Records for this exercise:

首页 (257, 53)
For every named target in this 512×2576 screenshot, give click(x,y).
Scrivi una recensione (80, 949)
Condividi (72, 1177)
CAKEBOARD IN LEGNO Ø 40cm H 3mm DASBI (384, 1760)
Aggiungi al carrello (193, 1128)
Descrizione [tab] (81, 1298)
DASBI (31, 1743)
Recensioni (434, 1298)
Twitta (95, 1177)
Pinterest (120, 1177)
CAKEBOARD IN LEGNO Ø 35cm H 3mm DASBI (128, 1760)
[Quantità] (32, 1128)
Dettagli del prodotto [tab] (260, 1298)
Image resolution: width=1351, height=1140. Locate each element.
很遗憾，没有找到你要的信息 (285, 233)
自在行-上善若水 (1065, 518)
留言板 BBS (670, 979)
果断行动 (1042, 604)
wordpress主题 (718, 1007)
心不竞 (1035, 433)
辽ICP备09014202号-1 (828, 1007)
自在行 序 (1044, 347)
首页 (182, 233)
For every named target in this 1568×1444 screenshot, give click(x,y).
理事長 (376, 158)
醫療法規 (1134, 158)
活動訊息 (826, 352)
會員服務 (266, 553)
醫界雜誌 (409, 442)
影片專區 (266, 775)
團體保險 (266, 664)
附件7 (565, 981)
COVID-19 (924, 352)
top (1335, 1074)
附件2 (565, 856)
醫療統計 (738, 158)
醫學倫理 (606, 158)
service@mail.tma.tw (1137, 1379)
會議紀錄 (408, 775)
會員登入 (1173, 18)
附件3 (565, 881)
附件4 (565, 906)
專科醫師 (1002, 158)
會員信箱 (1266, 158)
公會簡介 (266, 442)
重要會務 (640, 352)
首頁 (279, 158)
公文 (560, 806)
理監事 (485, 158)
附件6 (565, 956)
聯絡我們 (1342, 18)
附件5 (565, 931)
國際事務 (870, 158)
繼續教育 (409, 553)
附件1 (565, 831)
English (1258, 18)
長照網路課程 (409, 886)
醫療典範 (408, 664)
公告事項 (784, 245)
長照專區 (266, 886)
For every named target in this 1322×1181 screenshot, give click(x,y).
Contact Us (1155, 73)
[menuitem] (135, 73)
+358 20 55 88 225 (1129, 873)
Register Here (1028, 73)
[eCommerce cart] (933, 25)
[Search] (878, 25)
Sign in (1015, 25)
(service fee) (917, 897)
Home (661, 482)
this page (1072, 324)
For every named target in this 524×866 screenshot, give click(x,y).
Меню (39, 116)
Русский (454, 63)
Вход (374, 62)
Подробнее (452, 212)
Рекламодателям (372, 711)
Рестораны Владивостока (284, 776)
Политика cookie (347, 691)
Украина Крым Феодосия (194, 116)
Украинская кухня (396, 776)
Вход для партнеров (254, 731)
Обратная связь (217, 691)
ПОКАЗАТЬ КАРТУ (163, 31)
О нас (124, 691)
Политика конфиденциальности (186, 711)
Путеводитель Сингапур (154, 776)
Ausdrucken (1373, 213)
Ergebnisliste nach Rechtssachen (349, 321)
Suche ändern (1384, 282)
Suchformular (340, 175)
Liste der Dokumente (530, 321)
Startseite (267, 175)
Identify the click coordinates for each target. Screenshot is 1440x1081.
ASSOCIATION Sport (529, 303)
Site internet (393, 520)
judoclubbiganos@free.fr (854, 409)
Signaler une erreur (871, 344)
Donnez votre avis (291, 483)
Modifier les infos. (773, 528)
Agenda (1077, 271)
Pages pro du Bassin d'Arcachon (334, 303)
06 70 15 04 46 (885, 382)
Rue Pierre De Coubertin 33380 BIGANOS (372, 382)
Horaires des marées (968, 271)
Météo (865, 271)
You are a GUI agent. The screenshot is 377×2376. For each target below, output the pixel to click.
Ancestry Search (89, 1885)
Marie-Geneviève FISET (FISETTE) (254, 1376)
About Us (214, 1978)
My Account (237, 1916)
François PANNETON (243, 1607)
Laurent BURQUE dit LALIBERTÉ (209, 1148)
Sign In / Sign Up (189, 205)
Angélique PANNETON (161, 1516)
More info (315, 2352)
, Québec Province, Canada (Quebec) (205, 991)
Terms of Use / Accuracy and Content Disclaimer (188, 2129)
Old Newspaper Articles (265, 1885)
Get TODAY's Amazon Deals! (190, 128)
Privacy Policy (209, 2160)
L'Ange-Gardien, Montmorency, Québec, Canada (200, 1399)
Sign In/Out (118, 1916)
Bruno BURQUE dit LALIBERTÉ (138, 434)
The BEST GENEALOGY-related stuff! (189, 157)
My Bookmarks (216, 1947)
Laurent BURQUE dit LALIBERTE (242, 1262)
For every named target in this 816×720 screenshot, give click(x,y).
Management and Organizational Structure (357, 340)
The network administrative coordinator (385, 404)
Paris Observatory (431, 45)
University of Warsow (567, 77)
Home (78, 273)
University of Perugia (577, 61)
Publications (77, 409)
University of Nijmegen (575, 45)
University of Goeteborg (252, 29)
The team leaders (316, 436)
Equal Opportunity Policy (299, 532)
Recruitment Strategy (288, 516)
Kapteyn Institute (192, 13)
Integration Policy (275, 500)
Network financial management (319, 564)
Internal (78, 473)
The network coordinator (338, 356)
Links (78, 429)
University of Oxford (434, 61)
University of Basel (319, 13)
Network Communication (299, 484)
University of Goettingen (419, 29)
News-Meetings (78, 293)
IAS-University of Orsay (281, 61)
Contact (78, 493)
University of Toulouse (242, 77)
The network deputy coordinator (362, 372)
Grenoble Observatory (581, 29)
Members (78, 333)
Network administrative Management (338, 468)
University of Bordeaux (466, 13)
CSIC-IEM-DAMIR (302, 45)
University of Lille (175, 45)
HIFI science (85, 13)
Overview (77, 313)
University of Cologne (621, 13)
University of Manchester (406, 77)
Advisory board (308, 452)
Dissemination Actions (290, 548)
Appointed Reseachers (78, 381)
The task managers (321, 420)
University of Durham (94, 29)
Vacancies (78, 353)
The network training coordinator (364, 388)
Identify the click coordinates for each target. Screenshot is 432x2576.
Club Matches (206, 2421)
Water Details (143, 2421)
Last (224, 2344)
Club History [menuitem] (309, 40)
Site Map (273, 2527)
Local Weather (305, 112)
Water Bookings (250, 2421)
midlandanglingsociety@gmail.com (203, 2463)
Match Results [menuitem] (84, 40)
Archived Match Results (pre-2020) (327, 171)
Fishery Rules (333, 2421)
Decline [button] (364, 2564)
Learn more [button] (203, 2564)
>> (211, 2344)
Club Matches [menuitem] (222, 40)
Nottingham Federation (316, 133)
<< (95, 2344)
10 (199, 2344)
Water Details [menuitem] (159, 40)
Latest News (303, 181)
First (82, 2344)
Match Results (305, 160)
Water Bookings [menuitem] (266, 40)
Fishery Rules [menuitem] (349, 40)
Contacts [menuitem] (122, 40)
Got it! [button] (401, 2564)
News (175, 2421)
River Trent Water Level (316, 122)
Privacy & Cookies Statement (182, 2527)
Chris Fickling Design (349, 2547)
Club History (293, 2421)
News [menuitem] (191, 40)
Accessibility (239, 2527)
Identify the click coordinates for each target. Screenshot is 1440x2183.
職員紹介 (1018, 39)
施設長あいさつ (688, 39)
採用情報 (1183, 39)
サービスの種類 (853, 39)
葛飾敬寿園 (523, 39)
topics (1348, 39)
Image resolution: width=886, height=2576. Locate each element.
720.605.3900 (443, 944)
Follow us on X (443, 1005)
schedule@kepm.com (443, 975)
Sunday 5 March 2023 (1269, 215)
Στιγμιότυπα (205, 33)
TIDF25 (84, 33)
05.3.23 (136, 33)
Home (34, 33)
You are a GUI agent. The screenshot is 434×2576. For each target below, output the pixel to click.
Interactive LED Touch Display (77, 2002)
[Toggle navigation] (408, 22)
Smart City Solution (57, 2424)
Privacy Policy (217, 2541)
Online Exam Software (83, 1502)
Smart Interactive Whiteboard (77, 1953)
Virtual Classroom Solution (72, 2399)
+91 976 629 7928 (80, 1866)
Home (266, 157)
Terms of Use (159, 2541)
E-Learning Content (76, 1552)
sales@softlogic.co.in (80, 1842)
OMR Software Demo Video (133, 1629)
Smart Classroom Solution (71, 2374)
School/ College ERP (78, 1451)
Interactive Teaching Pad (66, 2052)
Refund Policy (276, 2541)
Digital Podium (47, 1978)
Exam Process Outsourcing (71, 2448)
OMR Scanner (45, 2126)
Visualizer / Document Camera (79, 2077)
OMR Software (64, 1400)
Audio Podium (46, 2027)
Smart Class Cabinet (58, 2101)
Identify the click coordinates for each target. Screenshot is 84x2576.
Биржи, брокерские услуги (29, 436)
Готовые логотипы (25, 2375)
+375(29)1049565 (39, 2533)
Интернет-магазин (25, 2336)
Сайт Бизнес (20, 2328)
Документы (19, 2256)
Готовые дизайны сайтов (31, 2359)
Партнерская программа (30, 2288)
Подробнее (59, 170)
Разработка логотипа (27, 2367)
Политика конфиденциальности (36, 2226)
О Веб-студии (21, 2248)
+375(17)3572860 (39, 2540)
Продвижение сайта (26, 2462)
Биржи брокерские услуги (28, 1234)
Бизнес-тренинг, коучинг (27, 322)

Your goal: Could you rewrite the listing from the line containing "Screenshot is 84x2576." through its last line, both included, replacing "Документы" with "Документация" and leaving everything else unchanged?

Solution for this task:
Identify the click coordinates for each target. Screenshot is 84x2576.
Биржи, брокерские услуги (29, 436)
Готовые логотипы (25, 2375)
+375(29)1049565 (39, 2533)
Интернет-магазин (25, 2336)
Сайт Бизнес (20, 2328)
Документация (19, 2256)
Готовые дизайны сайтов (31, 2359)
Партнерская программа (30, 2288)
Подробнее (59, 170)
Разработка логотипа (27, 2367)
Политика конфиденциальности (36, 2226)
О Веб-студии (21, 2248)
+375(17)3572860 (39, 2540)
Продвижение сайта (26, 2462)
Биржи брокерские услуги (28, 1234)
Бизнес-тренинг, коучинг (27, 322)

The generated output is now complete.